Okay, so much for the characters and their weapons. Now for the setting.
To a considerable extent, it’s necessary to just make a guess at locations for the Arthur legend. Some can be identified, others guessed at with fair probability of being correct—or at least reasonable. Others . . . well, some are just flat out guesses.
So, let’s start with Arthur’s birthplace, Tintagel. This, at least, is one legendary location that can be placed absolutely—whether or not the legend about Arthur’s birth has any historical basis.

There it is on the northern coast of Dumnonia . . . Cornwall, now. (Well, as nearly as I could place it, anyway.)
Of course, in the fifth century, Tintagel would not have been a medieval-style castle. More like the coastal version of an Iron Age hillfort, a promontory fort, substituting steep cliffs and the sea for embankments around most of the protected area. Though the current ruins are of a castle built after the Norman Conquest, there is archaeological evidence of a high-status late or post-Roman dwelling at Tintagel, possibly a trading center with ties not only to Gaul, but also to the Mediterranean and North Africa, judging by the luxury items found during excavations. There seems to have been a path down the eastern cliffs to a small cove.

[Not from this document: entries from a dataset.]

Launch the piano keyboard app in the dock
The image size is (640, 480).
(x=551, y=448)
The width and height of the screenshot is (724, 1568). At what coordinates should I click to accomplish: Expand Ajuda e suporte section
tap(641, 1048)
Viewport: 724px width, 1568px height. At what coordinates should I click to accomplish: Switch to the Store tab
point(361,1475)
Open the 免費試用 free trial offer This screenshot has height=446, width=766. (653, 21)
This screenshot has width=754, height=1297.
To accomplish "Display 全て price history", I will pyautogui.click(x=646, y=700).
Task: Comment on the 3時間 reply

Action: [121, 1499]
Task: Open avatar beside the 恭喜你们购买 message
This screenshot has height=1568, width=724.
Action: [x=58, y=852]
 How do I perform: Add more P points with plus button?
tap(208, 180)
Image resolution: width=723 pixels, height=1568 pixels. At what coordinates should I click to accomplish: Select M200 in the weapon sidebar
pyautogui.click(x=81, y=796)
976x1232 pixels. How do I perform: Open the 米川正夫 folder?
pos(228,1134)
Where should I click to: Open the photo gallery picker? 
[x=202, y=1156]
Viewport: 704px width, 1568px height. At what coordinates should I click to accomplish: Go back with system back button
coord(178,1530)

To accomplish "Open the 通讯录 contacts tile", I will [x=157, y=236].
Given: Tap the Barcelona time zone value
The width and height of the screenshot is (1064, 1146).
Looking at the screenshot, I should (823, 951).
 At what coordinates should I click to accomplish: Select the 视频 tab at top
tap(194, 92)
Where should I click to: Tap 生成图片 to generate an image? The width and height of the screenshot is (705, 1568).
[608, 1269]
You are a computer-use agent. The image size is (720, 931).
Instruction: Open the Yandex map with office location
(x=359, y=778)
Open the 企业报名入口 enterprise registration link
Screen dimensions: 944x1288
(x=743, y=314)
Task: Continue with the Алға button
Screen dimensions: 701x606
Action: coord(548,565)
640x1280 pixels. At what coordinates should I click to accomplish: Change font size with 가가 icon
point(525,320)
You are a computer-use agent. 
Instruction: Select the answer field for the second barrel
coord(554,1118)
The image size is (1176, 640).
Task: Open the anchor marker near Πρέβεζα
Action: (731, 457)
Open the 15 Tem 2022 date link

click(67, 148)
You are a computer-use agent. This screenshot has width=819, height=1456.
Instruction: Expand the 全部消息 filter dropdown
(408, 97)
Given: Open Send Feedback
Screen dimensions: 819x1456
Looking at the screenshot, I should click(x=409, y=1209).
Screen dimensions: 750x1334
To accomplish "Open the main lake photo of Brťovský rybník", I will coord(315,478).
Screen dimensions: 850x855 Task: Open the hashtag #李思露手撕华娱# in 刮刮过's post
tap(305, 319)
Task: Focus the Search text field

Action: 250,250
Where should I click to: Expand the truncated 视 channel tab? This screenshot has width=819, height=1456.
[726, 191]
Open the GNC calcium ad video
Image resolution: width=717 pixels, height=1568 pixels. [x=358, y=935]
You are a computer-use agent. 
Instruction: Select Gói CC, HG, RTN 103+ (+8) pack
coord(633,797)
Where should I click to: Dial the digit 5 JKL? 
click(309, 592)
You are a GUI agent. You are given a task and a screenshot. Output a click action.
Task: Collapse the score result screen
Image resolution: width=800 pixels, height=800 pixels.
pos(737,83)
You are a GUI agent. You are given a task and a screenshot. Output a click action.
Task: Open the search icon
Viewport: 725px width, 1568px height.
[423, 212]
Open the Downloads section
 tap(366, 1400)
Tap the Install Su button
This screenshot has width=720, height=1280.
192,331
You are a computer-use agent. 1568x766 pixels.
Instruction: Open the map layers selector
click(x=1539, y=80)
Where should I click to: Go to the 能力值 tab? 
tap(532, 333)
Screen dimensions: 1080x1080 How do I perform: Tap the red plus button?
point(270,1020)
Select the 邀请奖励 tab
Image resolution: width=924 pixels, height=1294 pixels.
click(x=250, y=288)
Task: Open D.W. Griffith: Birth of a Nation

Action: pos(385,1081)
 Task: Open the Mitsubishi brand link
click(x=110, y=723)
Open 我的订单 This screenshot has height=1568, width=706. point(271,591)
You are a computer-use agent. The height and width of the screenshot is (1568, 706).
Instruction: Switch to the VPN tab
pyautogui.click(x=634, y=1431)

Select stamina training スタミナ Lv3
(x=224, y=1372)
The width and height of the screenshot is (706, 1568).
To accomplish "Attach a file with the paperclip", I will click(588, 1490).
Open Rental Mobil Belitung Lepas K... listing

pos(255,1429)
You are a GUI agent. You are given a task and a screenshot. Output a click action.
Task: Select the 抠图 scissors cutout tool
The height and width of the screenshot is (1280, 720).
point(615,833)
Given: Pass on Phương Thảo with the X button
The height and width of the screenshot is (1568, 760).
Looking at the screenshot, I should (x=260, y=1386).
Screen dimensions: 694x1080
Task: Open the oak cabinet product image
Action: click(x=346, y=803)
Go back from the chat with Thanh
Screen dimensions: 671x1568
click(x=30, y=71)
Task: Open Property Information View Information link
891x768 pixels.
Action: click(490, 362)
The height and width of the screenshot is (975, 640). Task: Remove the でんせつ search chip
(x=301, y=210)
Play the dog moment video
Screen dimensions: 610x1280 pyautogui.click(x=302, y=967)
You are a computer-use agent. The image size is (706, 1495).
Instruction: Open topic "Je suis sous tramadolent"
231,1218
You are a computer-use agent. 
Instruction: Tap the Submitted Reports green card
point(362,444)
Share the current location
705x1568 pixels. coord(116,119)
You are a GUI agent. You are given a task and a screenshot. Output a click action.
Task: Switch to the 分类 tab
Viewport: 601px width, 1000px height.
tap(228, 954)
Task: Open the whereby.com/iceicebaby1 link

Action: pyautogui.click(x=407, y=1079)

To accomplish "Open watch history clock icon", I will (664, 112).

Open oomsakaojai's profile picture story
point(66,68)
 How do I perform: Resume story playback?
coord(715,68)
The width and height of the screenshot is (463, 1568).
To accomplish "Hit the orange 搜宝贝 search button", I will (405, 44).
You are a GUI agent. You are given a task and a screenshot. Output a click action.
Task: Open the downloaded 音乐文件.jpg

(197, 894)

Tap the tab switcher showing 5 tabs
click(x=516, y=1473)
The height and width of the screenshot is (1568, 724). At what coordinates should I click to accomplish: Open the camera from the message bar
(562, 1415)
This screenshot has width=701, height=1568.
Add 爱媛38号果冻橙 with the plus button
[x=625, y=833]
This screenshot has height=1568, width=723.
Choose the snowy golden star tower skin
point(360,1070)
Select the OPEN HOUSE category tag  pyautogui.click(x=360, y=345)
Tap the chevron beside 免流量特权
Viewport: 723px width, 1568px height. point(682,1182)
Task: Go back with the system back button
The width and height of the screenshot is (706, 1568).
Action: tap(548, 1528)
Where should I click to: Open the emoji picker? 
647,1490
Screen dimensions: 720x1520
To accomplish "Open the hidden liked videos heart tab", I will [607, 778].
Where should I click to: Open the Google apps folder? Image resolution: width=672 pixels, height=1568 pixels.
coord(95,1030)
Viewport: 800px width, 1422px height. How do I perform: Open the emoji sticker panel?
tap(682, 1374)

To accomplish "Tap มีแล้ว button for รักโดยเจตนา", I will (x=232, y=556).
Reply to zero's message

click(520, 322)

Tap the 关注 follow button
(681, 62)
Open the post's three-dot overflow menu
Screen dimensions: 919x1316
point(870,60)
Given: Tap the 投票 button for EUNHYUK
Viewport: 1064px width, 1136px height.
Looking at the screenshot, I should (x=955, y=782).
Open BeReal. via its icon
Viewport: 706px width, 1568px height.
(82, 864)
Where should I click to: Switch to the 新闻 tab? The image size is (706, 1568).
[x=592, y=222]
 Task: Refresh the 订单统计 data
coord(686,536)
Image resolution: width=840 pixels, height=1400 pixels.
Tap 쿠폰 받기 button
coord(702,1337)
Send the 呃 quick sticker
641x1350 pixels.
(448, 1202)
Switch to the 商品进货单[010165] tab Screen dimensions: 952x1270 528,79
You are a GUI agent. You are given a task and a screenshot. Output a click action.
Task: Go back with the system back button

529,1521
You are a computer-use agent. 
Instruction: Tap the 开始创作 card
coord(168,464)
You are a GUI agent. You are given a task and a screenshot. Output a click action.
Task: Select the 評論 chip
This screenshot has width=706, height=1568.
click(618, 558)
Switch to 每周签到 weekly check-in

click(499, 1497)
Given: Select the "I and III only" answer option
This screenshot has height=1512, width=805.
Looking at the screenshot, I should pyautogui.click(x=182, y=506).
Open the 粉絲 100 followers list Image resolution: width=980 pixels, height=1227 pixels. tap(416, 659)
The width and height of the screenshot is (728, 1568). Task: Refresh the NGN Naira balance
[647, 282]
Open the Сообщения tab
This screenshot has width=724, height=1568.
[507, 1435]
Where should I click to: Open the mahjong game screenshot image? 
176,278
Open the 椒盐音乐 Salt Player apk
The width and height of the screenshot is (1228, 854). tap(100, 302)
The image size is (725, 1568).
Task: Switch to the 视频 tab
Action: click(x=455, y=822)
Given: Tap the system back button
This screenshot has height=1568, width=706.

In fact, it’s a little hard to see why anyone would have wanted to build a castle there. It was hardly necessary. By itself, Tintagel would have been supremely defensible.
Now an island, Tintagel would have been on a headland, connected to mainland Cornwall (Dumnonia) by a narrow ridge. And, during the Dark Ages, a ditch and embankment earthwork narrowed the approach to the ridge. Although the area within the defenses ran for half a mile from the gate and about a quarter mile across, the usable space was more likely to be between ten and twenty acres—within the same size range as most hillforts.
For a bit of fun, a sea cave, called Merlin’s Cave, runs right through the island near the landward side.